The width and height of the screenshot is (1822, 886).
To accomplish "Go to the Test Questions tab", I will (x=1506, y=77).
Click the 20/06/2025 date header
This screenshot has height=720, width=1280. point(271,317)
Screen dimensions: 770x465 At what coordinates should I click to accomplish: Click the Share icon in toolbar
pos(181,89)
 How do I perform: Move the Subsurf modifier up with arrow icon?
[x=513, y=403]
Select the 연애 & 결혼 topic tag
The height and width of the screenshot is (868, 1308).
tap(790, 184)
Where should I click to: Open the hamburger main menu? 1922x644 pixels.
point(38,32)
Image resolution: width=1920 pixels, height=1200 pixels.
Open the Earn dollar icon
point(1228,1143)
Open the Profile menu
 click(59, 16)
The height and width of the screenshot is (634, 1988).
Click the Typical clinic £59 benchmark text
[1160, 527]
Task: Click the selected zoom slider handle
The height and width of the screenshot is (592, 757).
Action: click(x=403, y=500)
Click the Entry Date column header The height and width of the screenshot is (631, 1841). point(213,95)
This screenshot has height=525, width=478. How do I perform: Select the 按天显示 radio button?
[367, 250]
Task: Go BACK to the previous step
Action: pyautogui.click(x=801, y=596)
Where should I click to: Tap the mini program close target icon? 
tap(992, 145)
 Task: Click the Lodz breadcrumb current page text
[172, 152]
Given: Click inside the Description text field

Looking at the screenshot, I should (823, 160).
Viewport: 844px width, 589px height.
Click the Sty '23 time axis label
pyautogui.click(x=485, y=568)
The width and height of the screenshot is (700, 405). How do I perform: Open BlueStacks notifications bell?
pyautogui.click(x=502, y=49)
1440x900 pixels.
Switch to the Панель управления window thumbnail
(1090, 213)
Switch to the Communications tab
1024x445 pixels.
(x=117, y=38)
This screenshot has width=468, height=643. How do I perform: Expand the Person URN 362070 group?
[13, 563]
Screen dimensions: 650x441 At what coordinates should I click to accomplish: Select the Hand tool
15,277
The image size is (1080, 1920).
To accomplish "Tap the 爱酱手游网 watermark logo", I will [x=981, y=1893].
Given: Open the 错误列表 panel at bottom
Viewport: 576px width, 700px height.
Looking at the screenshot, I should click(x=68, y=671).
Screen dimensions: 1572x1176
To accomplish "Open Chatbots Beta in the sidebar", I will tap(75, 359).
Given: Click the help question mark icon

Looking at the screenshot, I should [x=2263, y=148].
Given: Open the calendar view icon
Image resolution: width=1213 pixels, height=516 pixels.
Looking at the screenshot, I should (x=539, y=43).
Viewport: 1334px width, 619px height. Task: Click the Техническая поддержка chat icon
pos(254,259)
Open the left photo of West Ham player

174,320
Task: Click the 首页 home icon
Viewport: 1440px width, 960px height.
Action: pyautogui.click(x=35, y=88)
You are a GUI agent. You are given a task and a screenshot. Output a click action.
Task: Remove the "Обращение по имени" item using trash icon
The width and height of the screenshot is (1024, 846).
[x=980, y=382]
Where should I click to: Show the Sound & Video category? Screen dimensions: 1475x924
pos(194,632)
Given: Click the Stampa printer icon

•••••

Going through the listing above, copy out every line that has the string "will".

Exercise solution -
To accomplish "Go to the Test Questions tab", I will (x=1506, y=77).
To accomplish "Tap the 爱酱手游网 watermark logo", I will [x=981, y=1893].
To accomplish "Open Chatbots Beta in the sidebar", I will tap(75, 359).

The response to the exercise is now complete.